Currently the EQA programme supports four samples per EQA panel, meaning the maximum score a laboratory can achieve is 8 and the lowest, with all values incorrect is 0. The score of the lab per phase of the EQA will be plotted on a graph so that a lab manager and administrator can review each laboratories performance in the enrolled EQA program throughout the EQA year.

In any event, by sending substantially uniform samples to instruments to be verified in different geographic regions, important geographic information can be gleaned from the results received back from the samples.

In this regard, a geographic module 20 retrieves from the received results data file, a geographic location in which the instrument was tested, and compares this with other instruments tested in the same and different geographic locations for patterns of data.

In addition to the above, the server 10 stores in the memory 12 the date of the last test of a particuiar instrument and when a predetermined period of time has passed, generates a reminder for the tester to retest the instrument. The reminder is transmitted to the user via the communications module 14 in any one of the means as described above. Certain instruments are made up of various modules which each perform the same test on the sample. This allows a number of samples to be tested simultaneously.

The system in such a case is able to track the modules tested on the instrument to ensure maximum coverage across the instrument in a given year of EGA testing. This is done as typically not all modules are tested at the same time to save costs. in the prototype of the invention, since the EQA panels only consist of 4 samples - and the instrument often has more than 4 modules, the system stipulates which modules are required for testing in each EQA phase to ensure that modules previously tested in an EQA cycle are not retested in the subsequent cycles. This helps to ensure that the maximum number of unique modules is tested across the instrument each year. The results data referred to above now needs to include an identification of the module used to test the sample.

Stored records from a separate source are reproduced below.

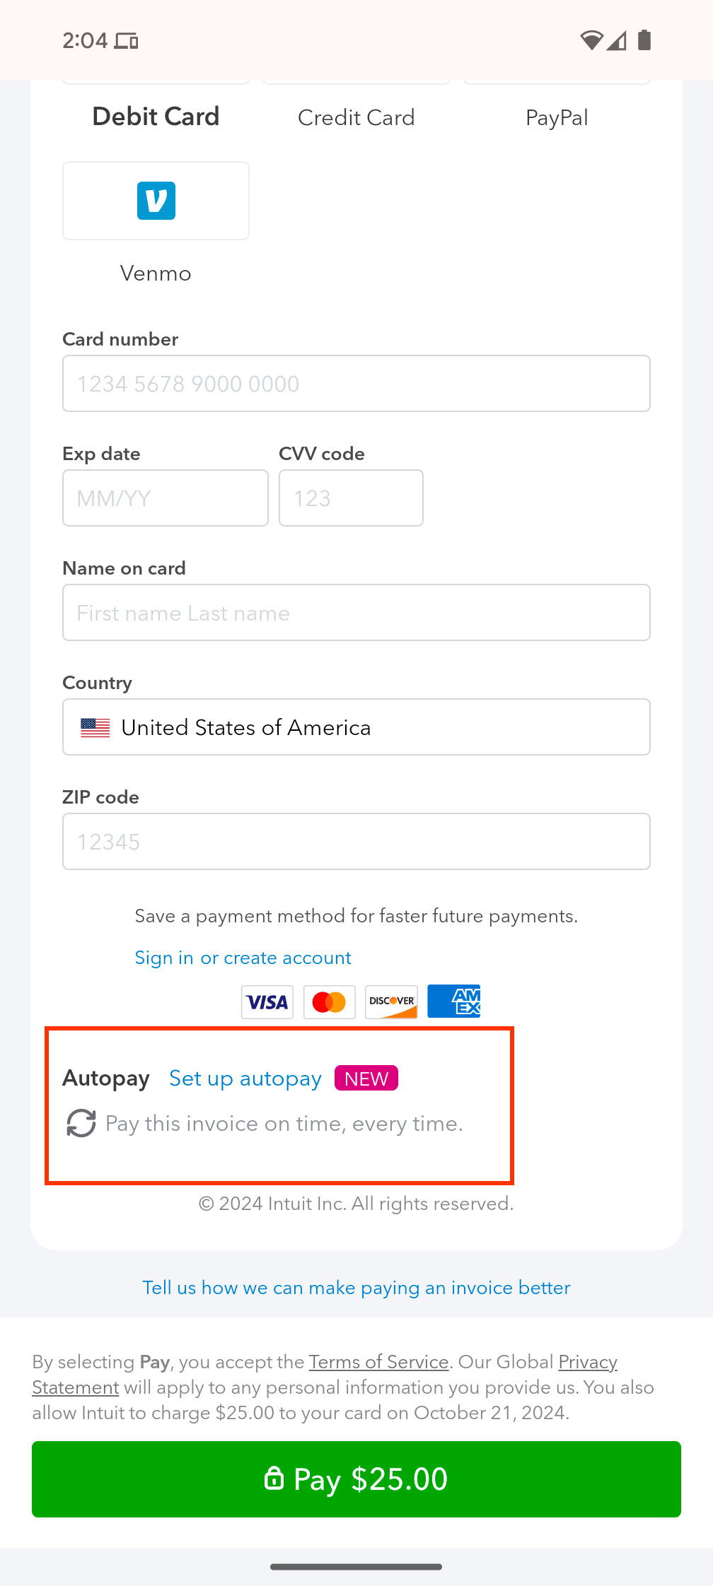The height and width of the screenshot is (1586, 713).
Task: Focus the Exp date field
Action: tap(166, 498)
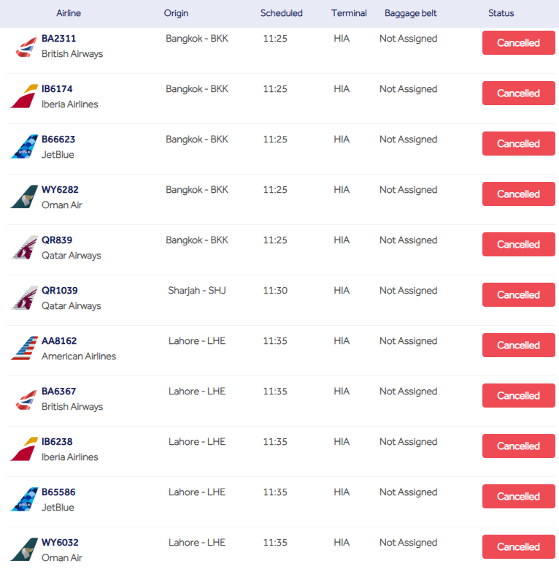Click the Airline column header
The image size is (559, 569).
point(69,13)
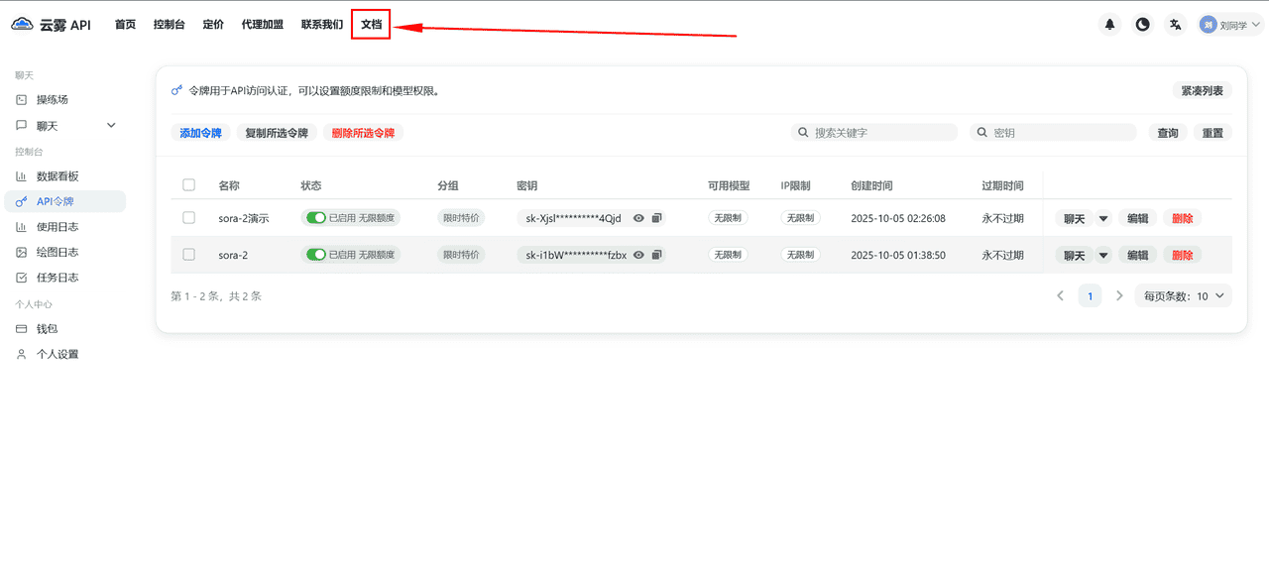Open the notifications bell icon

point(1109,25)
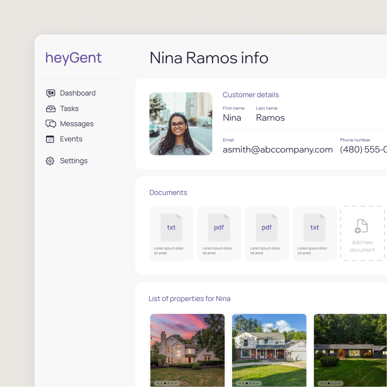The image size is (387, 387).
Task: Click the Tasks inbox icon
Action: point(51,109)
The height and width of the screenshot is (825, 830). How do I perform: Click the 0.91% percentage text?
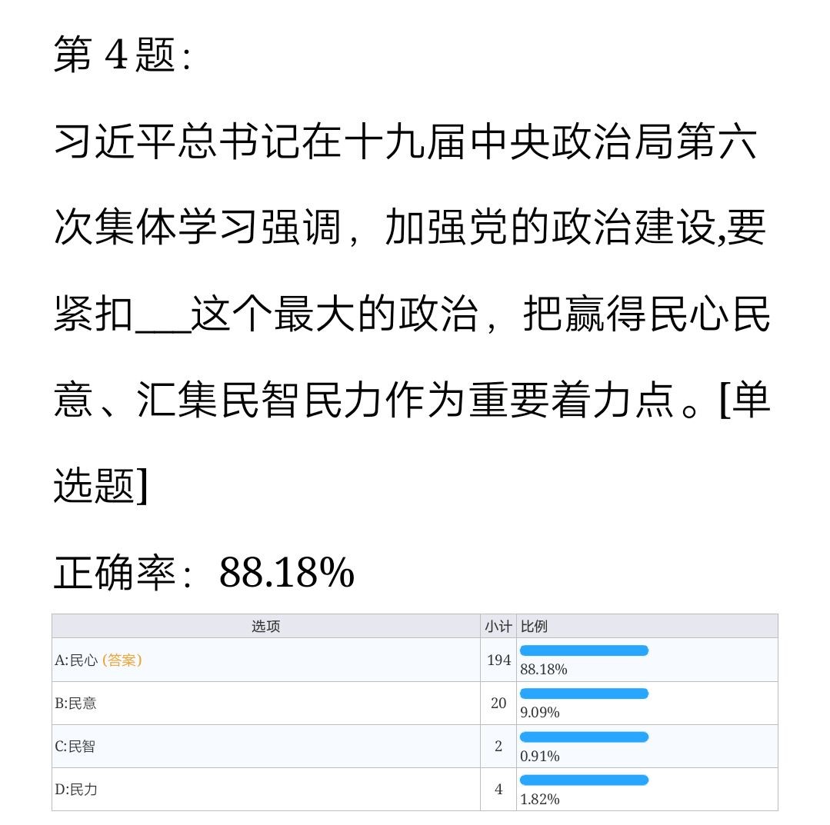[540, 756]
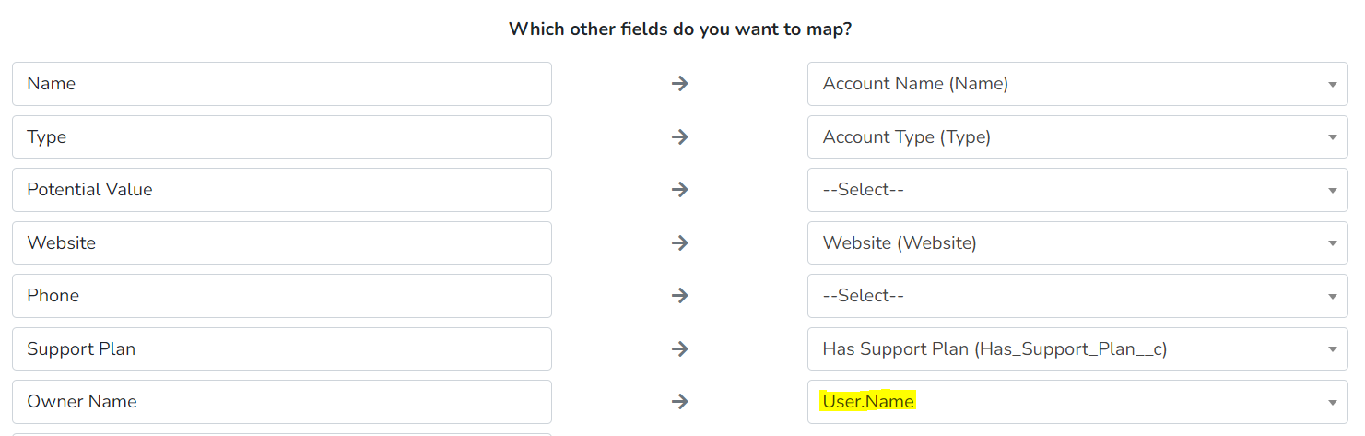Click the Website source field
The image size is (1365, 436).
(281, 243)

The above described system gives the following advantages.

Real time corrective action is issued upon automated verification of the results generated. Previously, corrective action is a much slower process as laboratories have to wait extended periods to receive their results before corrective actions can commence or they are provided with unblended EQA and manage their own corrective actions. The real-time reporting of results allows for real-time corrective action performance. Corrective action issued covers stages from pre-analytical to post-analytical. This is made possible by having the barcodes linked to the verification result as the barcodes include information that a corrective action is necessary - the system and the user would not know this was required otherwise.

The barcode system rejects any non-compliant test material (incorrect format type) and only valid verification and EQA samples are accepted and analysed by the system ensuring patient confidentiality since no patient results could be uploaded and stored online. The barcodes also render the sample provider-neutral which is a novel approach for EQA,

In addition, the system provides for lot to lot verification capacity. This means that where an instrument uses a number of modules, the correct operation of modules distributed across a number of sites can be done by checking to see the correct operation of the modules once the test results are received back.

The system makes the verification results electronically available on a rolling basis instantaneously for administrators. it will be appreciated that the above described system also provides these results very rapidly.